There are of course programming options though; you could simply get a program to read the text file above after that command is run and associate it with a variable, and in Ruby, my language of choice, you can create a variable out of command output using 'backticks':
output = `ls` #(this is a comment) create variable out of command
if output.include? "Downloads" #if statement to see if command includes 'Downloads' folder
print "there appears to be a folder named downloads in this directory."
else
print "there is no directory called downloads in this file."
end
Stick this in a .rb file and run it: ruby file.rb
and it will create a variable out of the command and allow you to manipulate it.
Upvotes: 1
Reputation: 10852
Like konsolebox said, you'd have to hack into bash itself. Here is a quite good example on how one might achieve this. The stderred repository (actually meant for coloring stdout) gives instructions on how to build it.
I gave it a try: Defining some new file descriptor inside .bashrc
like
exec 41>/tmp/my_console_log
(number is arbitrary) and modify stderred.c
accordingly so that content also gets written to fd 41. It kind of worked, but contains loads of NUL bytes, weird formattings and is basically binary data, not readable. Maybe someone with good understandings of C could try that out.

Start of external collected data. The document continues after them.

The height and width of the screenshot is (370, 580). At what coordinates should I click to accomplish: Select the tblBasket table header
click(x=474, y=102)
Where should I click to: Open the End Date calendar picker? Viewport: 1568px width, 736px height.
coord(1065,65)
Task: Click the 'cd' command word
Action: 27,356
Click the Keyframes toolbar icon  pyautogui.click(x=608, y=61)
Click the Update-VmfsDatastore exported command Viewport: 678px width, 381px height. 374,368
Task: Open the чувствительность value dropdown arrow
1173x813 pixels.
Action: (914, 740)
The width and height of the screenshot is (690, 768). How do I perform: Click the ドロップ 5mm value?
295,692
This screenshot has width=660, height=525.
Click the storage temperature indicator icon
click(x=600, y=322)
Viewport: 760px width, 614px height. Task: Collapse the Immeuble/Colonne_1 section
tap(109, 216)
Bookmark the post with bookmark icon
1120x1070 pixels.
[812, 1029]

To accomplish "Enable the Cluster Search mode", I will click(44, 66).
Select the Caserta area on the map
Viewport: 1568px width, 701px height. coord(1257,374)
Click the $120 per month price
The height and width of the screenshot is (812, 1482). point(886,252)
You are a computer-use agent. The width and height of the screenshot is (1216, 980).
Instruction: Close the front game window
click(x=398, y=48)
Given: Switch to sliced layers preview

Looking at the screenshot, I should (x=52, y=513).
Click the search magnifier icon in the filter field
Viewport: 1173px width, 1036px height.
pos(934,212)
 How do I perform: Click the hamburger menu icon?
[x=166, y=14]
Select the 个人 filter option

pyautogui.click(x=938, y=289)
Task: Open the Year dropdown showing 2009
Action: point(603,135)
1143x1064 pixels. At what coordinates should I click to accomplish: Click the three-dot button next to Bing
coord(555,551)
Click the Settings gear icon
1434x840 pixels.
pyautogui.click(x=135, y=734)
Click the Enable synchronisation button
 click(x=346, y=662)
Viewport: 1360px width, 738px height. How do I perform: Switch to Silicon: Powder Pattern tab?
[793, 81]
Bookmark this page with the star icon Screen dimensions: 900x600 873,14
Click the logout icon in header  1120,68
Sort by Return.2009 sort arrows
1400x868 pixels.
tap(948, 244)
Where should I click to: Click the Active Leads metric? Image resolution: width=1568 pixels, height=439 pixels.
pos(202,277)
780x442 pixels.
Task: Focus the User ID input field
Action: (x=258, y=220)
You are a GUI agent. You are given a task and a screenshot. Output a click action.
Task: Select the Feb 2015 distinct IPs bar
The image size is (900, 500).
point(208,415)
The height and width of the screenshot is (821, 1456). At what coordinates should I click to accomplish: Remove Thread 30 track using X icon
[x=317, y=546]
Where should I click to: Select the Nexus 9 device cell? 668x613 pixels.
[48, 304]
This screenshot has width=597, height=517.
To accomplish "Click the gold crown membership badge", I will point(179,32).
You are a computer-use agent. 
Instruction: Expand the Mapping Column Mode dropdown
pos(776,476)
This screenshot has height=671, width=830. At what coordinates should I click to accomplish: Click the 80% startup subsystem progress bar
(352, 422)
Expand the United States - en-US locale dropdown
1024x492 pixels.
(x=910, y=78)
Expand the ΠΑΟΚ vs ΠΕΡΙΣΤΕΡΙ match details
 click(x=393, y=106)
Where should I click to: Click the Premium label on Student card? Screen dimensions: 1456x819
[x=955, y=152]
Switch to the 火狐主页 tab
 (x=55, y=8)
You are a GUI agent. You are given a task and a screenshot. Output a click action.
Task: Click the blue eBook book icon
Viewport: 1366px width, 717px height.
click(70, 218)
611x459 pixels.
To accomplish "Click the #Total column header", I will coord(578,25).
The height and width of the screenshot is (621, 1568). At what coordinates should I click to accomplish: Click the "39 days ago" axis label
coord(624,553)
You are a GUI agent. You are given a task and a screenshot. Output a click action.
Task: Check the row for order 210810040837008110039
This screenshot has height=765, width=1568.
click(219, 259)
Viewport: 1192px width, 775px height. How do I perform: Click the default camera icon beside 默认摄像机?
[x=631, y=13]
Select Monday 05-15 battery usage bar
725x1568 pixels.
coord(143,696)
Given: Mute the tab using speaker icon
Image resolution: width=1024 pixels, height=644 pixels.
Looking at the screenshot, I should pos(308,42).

If so, everything needed to get the last printed line is tail -n 1 [logfile]
.
Upvotes: 3
Reputation: 1818
If you are on mac, and don't mind storing your output in the clipboard instead of writing to a variable, you can use pbcopy and pbpaste as a workaround.
For example, instead of doing this to find a file and diff its contents with another file:
$ find app -name 'one.php'
/var/bar/app/one.php
$ diff /var/bar/app/one.php /var/bar/two.php
You could do this:
$ find app -name 'one.php' | pbcopy
$ diff $(pbpaste) /var/bar/two.php
The string /var/bar/app/one.php
is in the clipboard when you run the first command.
By the way, pb in pbcopy
and pbpaste
stand for pasteboard, a synonym for clipboard.
Upvotes: 16
Reputation: 785098
One way of doing that is by using trap DEBUG
:
f() { bash -c "$BASH_COMMAND" >& /tmp/out.log; }
trap 'f' DEBUG
Now most recently executed command's stdout and stderr will be available in /tmp/out.log
Only downside is that it will execute a command twice: once to redirect output and error to /tmp/out.log
and once normally. Probably there is some way to prevent this behavior as well.
Upvotes: 11
Reputation: 75478
The answer is no. Bash doesn't allocate any output to any parameter or any block on its memory. Also, you are only allowed to access Bash by its allowed interface operations. Bash's private data is not accessible unless you hack it.